The oil and gas rig count, an early indicator of future output, rose five to 461 in the week to June 11, its highest since April 2020, energy services firm Baker Hughes Co said in its closely followed report on Friday.
That put the total rig count up 182 rigs, or 65%, over this time last year. It was also up 89% since falling to a record low of 244 in August 2020, according to Baker Hughes data going back to 1940.
In their biggest increase in a month, oil rigs rose six to 365 this week, their highest since April 2020.
Gas rigs fell one to 96, their fifth weekly cut in a row for the first time since May 2020.
“While the flattish trend may continue in the near term, we do still foresee further (rig count) gains in store as we progress into the second half of 2021 and continue to model about 450 horizontal rigs working by the end of 2021,” analysts at Tudor, Pickering, Holt & Co said.
That compares with 420 horizontal rigs in service this week, according to Baker Hughes.
U.S. crude futures were trading over $71 a barrel on Friday, putting the contract on track for its highest close since October 2018.

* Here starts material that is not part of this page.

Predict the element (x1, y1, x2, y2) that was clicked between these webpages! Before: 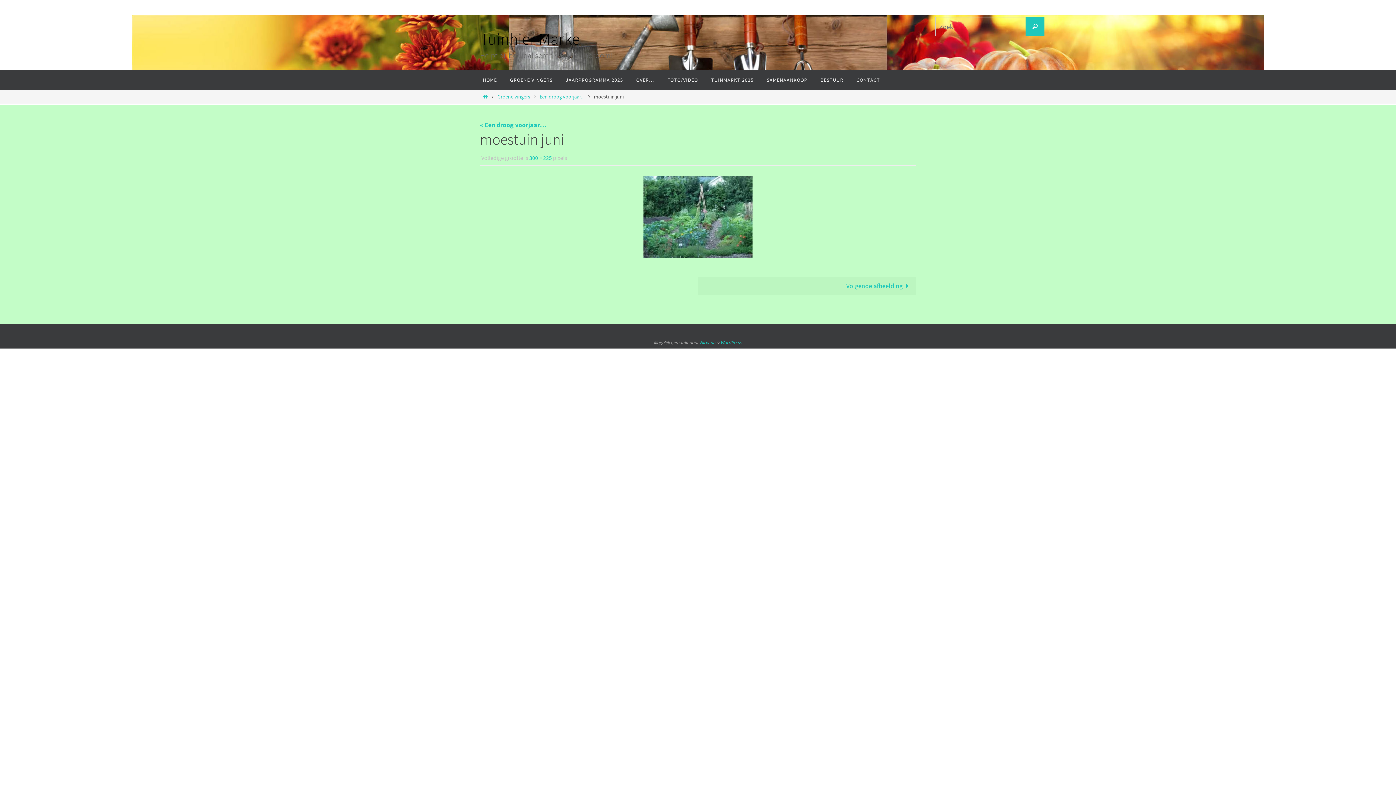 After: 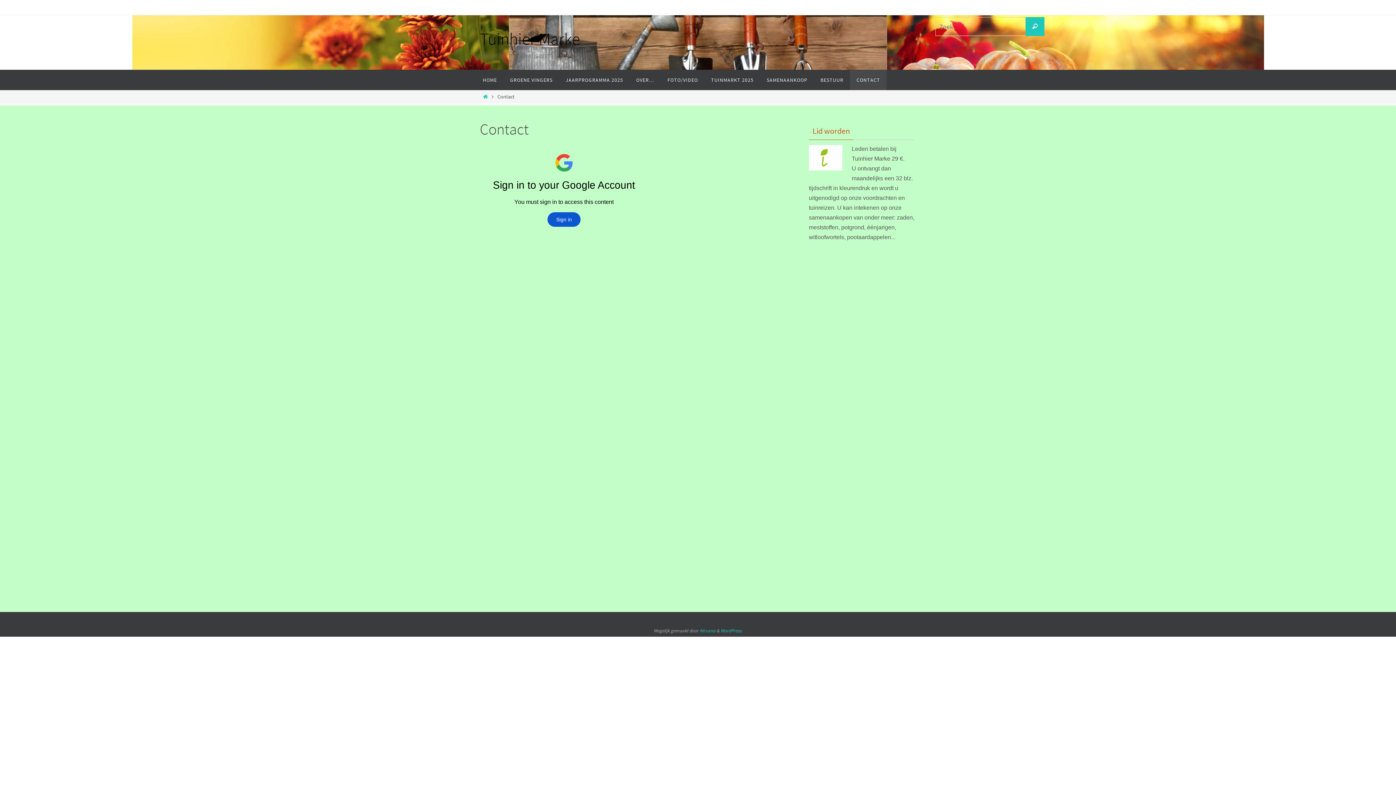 Action: label: CONTACT bbox: (850, 69, 886, 90)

With prices mostly rising since October 2020, some energy firms have said they plan to boost spending in 2021 after cutting drilling and completion expenditures over the past two years.
That spending increase, however, remains small as most firms continue to focus on boosting cash flow, reducing debt and increasing shareholder returns rather than adding output.
In fact, many analysts do not expect that extra spending to boost output at all. Instead, they think it will only replace natural declines in well production.
Overall, U.S. oil production is expected to ease from 11.3 million barrels per day (bpd) in 2020 to 11.1 million bpd in 2021 before rising to 11.8 million bpd in 2022, according to government projections. That compares with the all-time annual high of 12.3 million bpd in 2019.